Setelah ditanam, di atasnya ditanami pohon pandan dan batang kantawali, sebatang buluh guna memasukkan air nantinya ke ari-ari tersebut kemudian diletakkan sebuah batu hitam atau batu bulitan. Di atas batu diletakkan sebuah lampu Bali yang telah menyala dan dibiarkan tetap menyala sampai bayi kepus pusar, kemudian ditutup dengan sangkar ayam.

Di bagian hulu dari ari-ari, ditanam ditancapkan sebuah sanggah tutuan dihiasi dengan bunga merah, lengkap berisi sampian, gantung-gantungan, sebagai stana Sanghyang Maha Yoni.

Suguhkan segehan beralaskan daun taru sakti (dapdap) pada Ari-ari sebanyak empat tanding yang merupakan persembahan kepada Catur Sanak yakni, kepelan putih satu tanding, lauknya garam menghadap ke timur. Kepelan merah (bang) satu tanding, dengan lauk bawang menghadap ke selatan.

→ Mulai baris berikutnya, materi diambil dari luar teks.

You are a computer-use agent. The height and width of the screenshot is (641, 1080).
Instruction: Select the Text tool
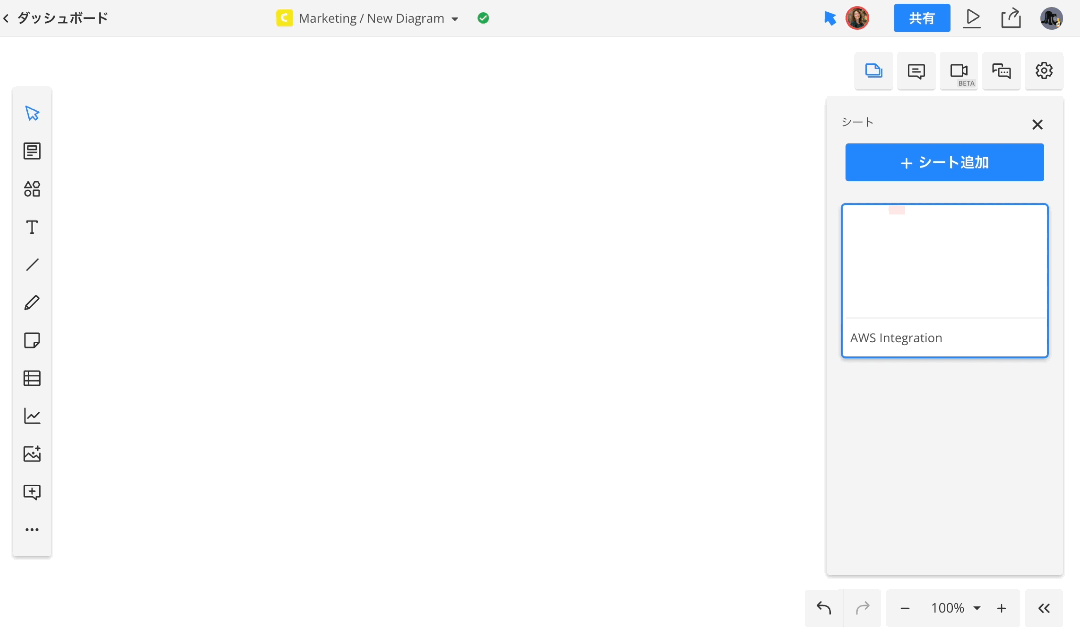(x=32, y=227)
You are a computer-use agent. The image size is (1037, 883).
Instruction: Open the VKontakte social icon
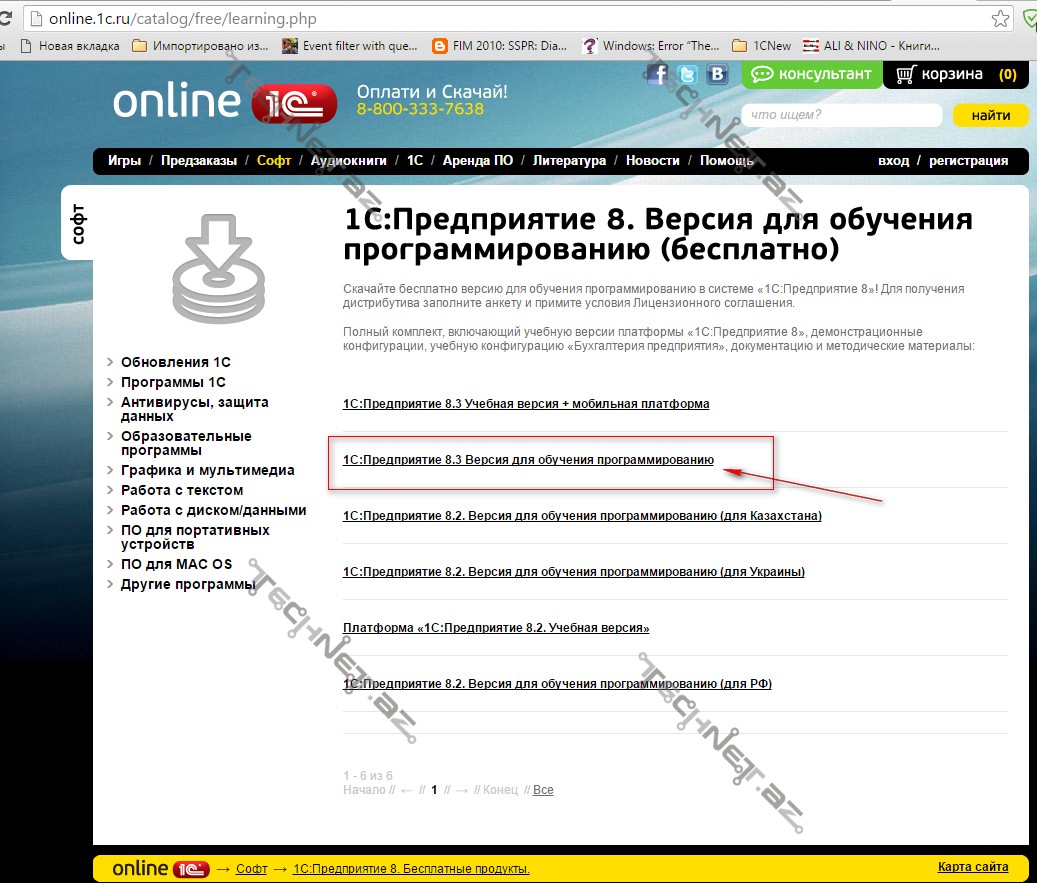(718, 74)
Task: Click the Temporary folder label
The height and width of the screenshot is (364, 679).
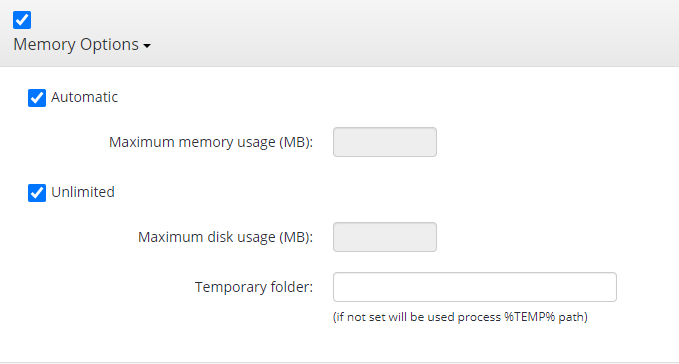Action: point(254,287)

Kepelan kuning satu tanding, lauk jahe menghadap ke barat. Kepelan hitam (ireng) satu tanding, lauk uyah areng menghadap ke utara, dengan mantra "Ong sang butha preta, empu semeton jrone sang rare, mangde pageh angemit."

Kemudian percikkan tetabuhan berem dan arak, dan lakukan ritual menghaturkan segehan ini setiap rahinan jagat, kliwon serta petemuan dina kelahiran bayi. Selanjutnya setiap hari di atas batu bulitan atau batu hitam disajikan banten nasi segenggam di atas daun dapdap dengan lauk garam dan arang. 

Setiap selesai memandikan bayi, siramkan air memandikan bayi tersebut di batu hitam tersebut. Menghaturkan soda putih kuning, canang sari pada sanggah tutuan, dengan mantra “Om pakulun paduka Sang Hyang Maha Yoni maka dewaning rare astana ring pelantaran, penyawangan, pinakengulun sang adruwe jabang bayi anganturaken bhakti seprakaraning penek putih kuning, maduluran kesuma, pinakengulun aminta nugeraha, kemit rareningulun rahina kelawan wengi, anulak sarwa ala, sakwehing joti maetmahan jati, Ang, Ah amertha sanjiwani ya namah swaha.”

Selain itu, ada beberapa makna yang terkandung dalam perlengkapan menanam Ari-ari, yakni batu bulitan mengandung makna sebagai permohonan kehadapan Sang Hyang Widhi agar sang bayi dianugrahi panjang umur. Pohon pandan duri diwujudkan sebagai buaya putih sebagai penjaga bayi terhadap gangguan yang bersifat black magic. Lampu ini berbahan bakar minyak kelapa yang dicampur dengan minyak lampu wayang (tunasin ring jro dalang) serta minyak kelapa (nyuh surya). Lampu Bali yang menyala melambangkan Sanghyang Surya Candra, yaitu memiliki kekuatan Widia, oleh karena itu lampu tersebut ditatabkan atau ayab dengan mantra “Om Ang Ah surya candra gumelar ya namah swaha.“

Ini sebagai lambang kekuatan maya Sang Hyang Widhi dan sebagai Cakra Jala (batas pandang alam semesta), di mana Catur Sanak merupakan bagian mayanya Sang Hyang Widhi dan merupakan unit kehidupan maya di alam semesta, serta menjadi pelindung bayi. "Sanggah Tutuan merupakan simbol dari stananya Sang Hyang Maha Yoni sebagai Dewa pengasuh sang bayi," tutup Satra.